Brief:
Begin at the line of the records that has "1024x683 pixels. How" and stop after the line that has "point(653,511)". Format those lines as a JSON list of strings, one per line, skipping blank lines and leaving out the pictures.

Record set:

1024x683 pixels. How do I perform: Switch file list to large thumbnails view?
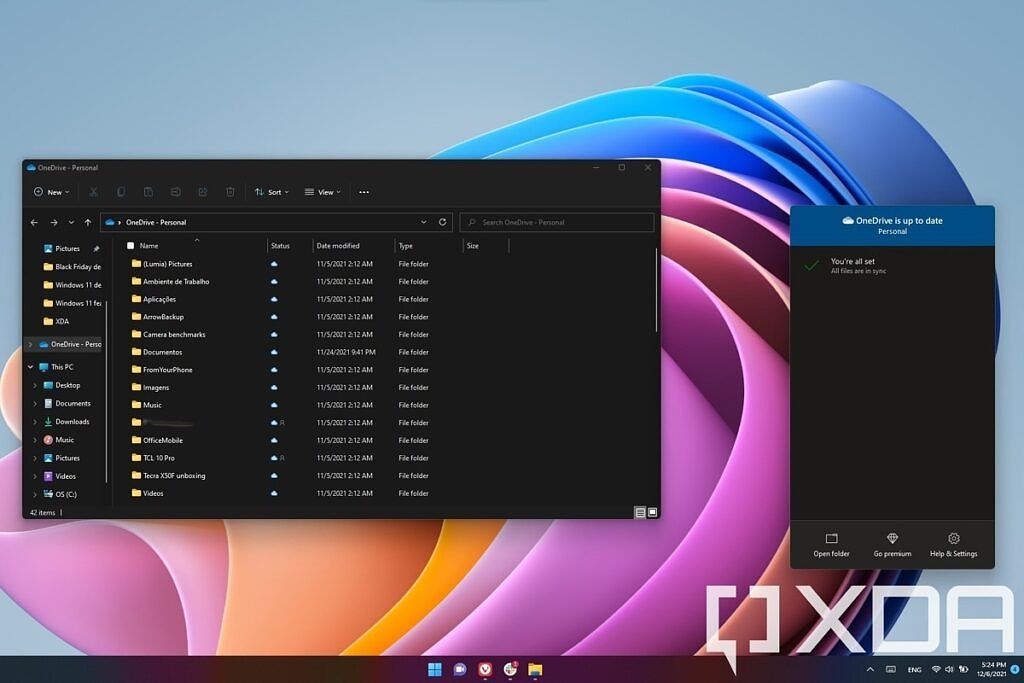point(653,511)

* * *

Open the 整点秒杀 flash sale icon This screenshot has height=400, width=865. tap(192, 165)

--

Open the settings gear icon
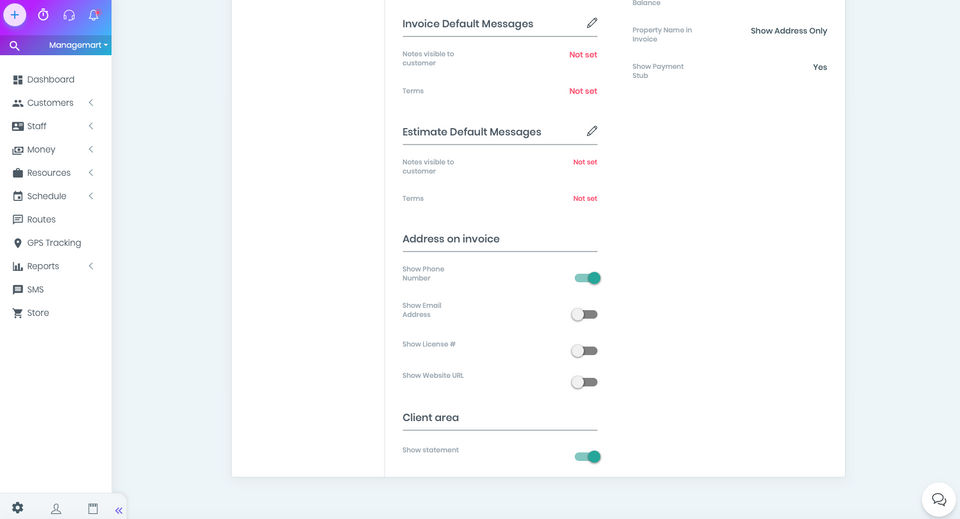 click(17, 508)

Result below:
[
  "1024x683 pixels. How do I perform: Switch file list to large thumbnails view?",
  "point(653,511)"
]